**Work instructions:**
Drop the pictures and repeat exactly from the "Screen dimensions: 1228x629" line down to the last line of the entries below.

-*-*-

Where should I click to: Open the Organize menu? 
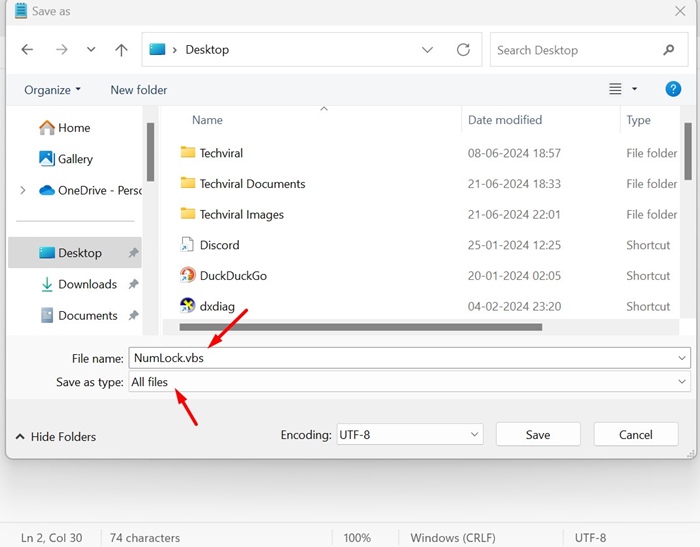53,90
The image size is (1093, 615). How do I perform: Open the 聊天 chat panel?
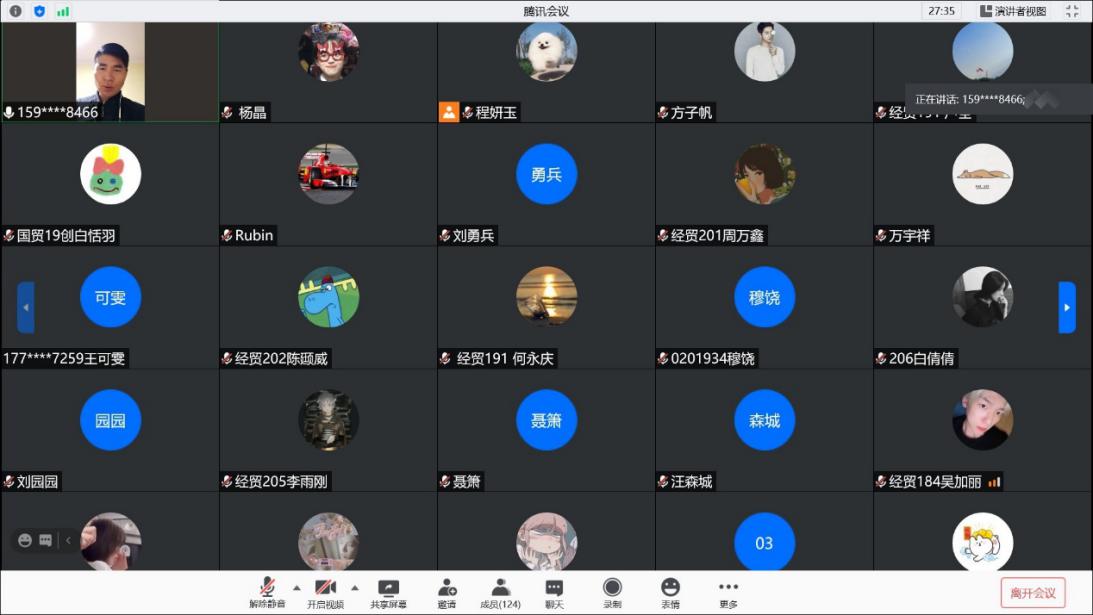554,592

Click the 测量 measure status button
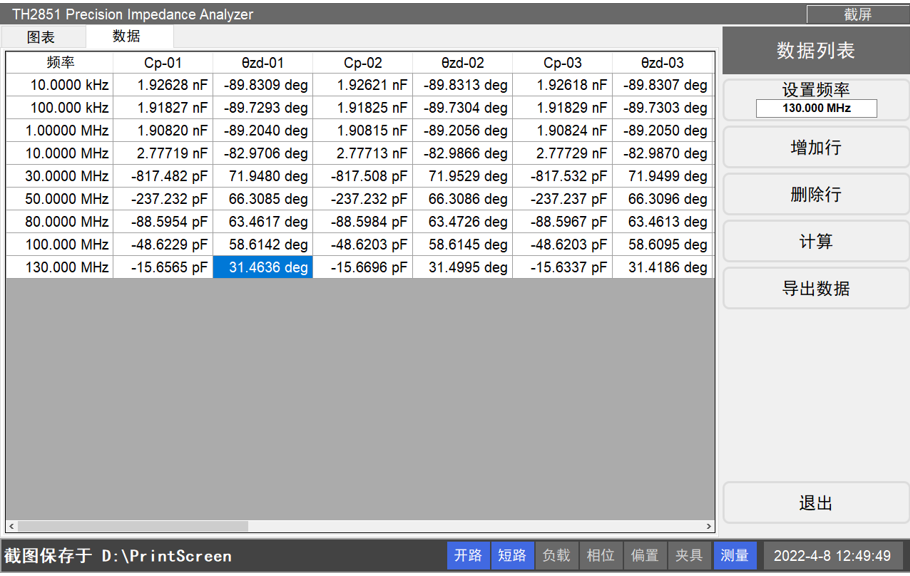pos(734,556)
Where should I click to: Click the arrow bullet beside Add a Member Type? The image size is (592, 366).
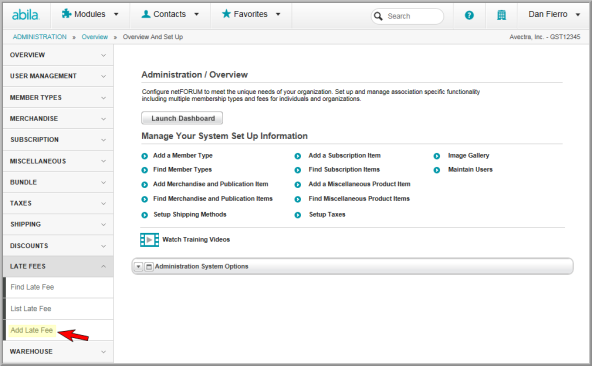coord(145,156)
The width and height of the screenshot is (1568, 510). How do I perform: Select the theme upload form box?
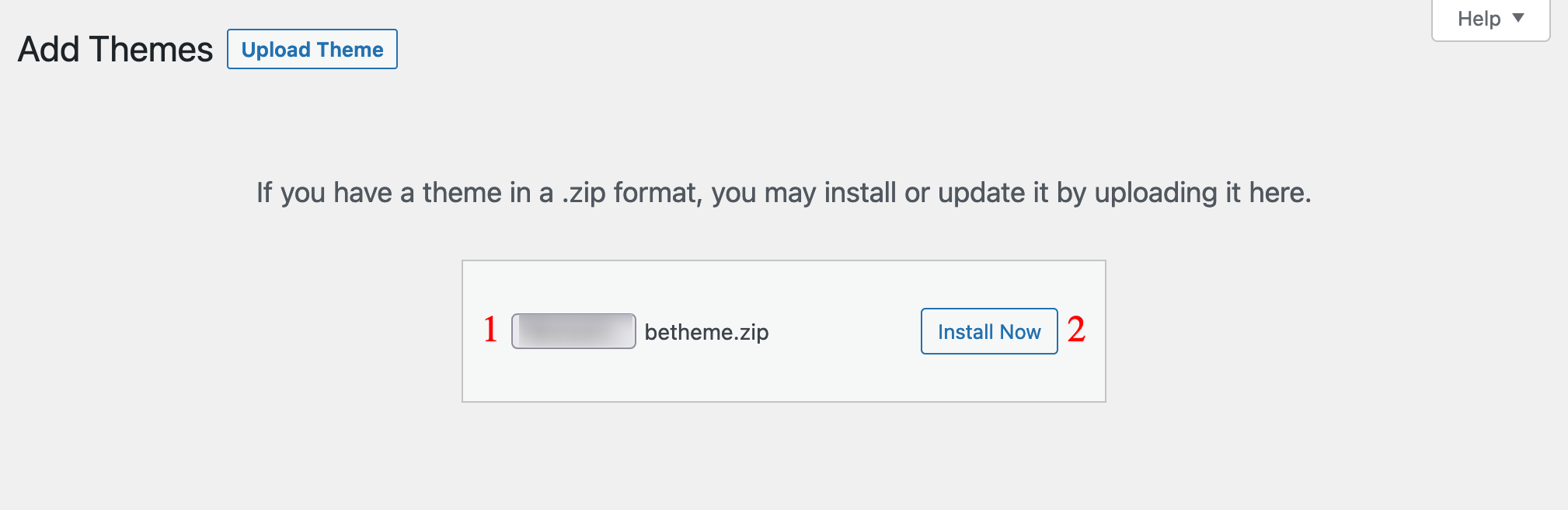tap(783, 330)
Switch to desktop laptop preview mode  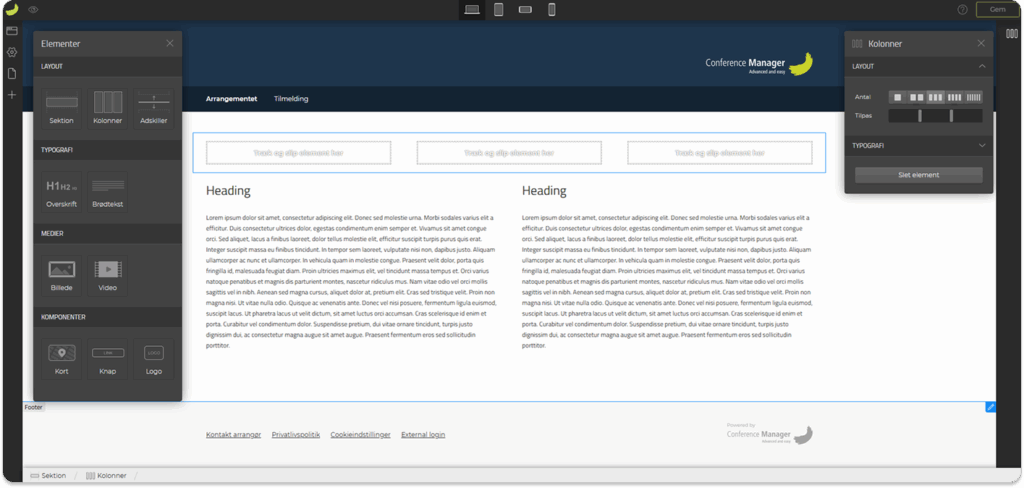(472, 9)
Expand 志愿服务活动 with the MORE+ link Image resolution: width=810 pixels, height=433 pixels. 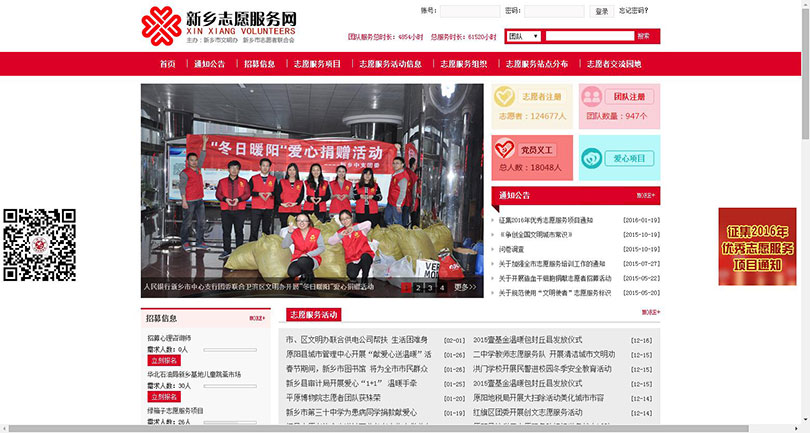click(x=650, y=313)
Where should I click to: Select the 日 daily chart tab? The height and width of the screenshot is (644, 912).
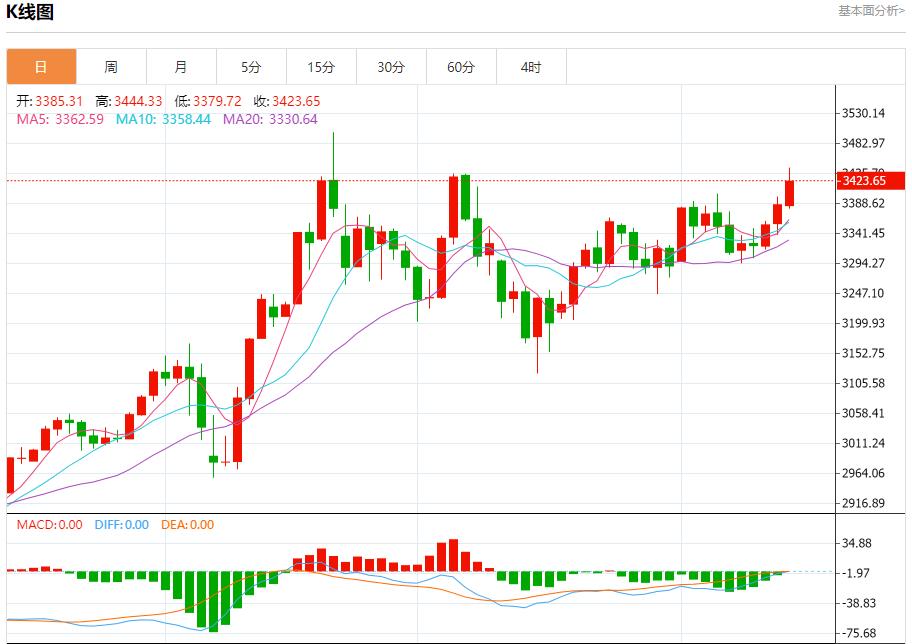tap(41, 67)
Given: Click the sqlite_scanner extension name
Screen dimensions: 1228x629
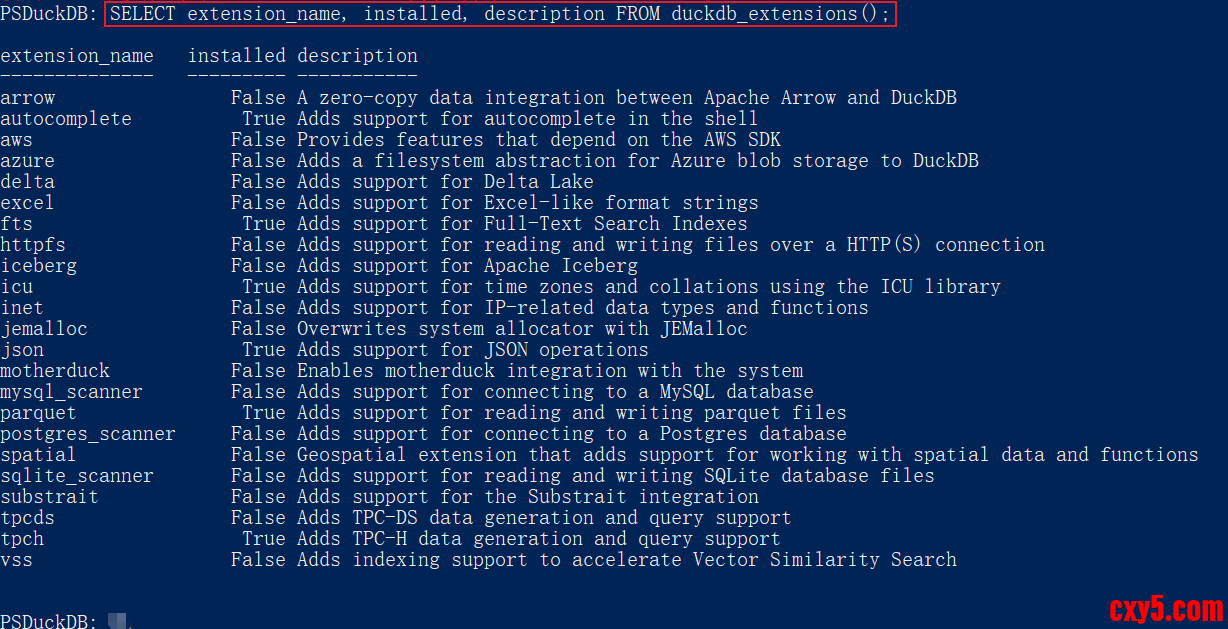Looking at the screenshot, I should click(77, 476).

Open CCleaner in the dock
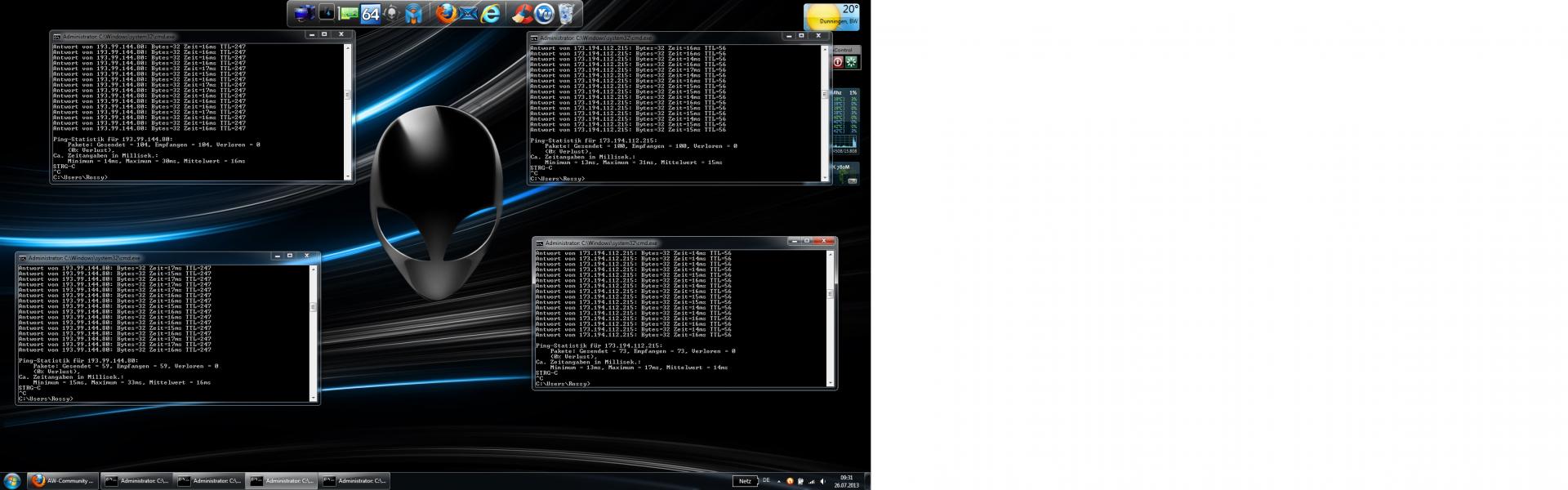point(522,13)
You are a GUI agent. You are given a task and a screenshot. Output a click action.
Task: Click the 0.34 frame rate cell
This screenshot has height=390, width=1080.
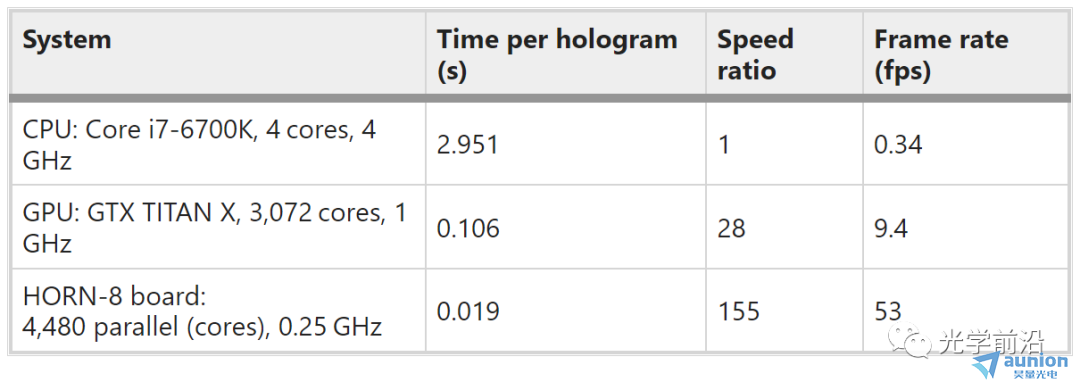pos(898,145)
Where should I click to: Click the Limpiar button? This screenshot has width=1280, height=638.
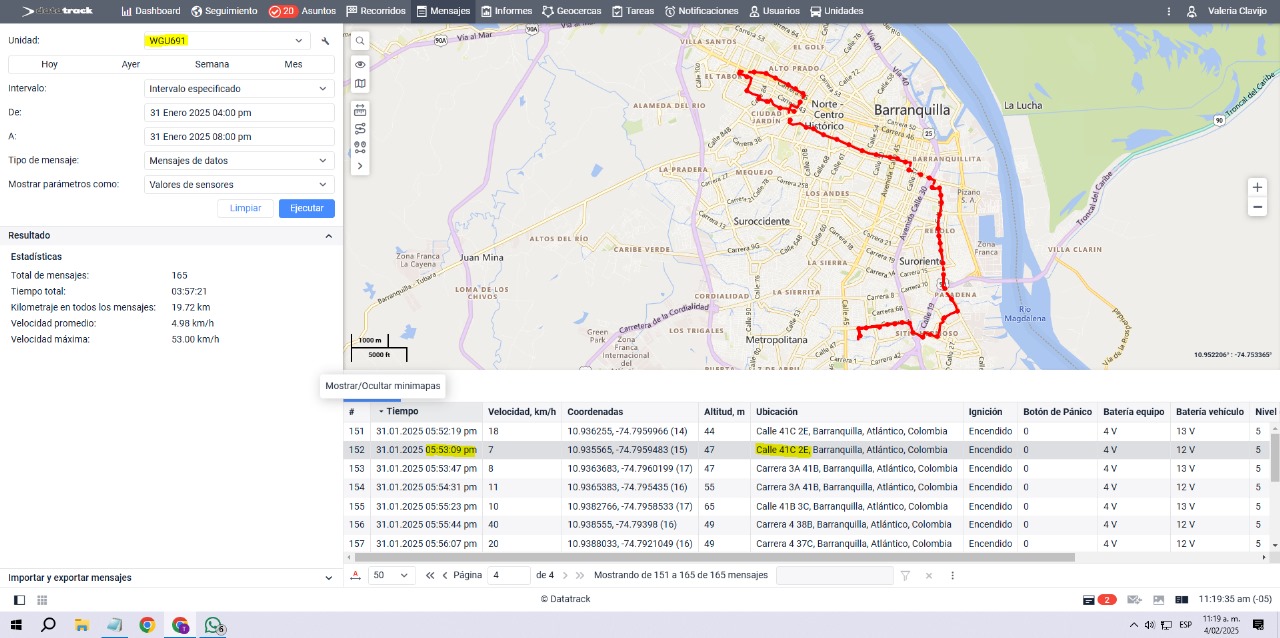245,208

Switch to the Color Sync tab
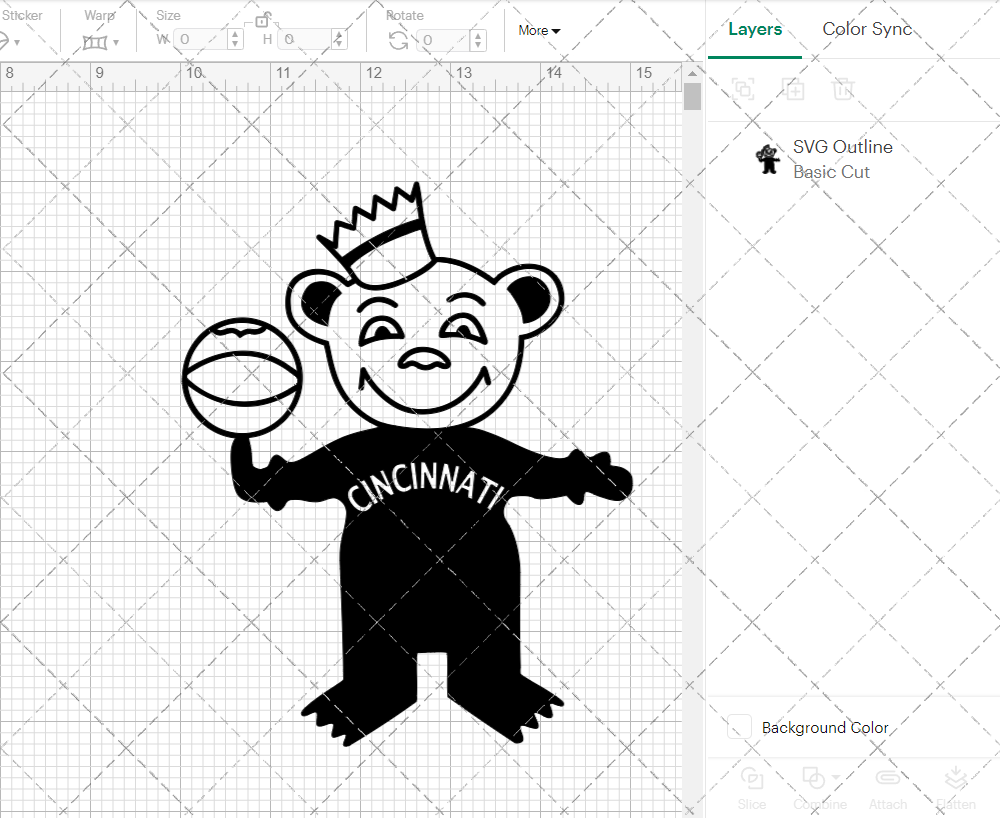tap(867, 29)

-*-*-

**Your solution:**
Screen dimensions: 1228x629
Looking at the screenshot, I should click(77, 476).

Open CCleaner in the dock
point(522,13)
You are a GUI agent. You are given a task and a screenshot. Output a click action.
Task: Click the 0.34 frame rate cell
This screenshot has height=390, width=1080.
pos(898,145)
Where should I click to: Click the Limpiar button? This screenshot has width=1280, height=638.
245,208

Switch to the Color Sync tab
tap(867, 29)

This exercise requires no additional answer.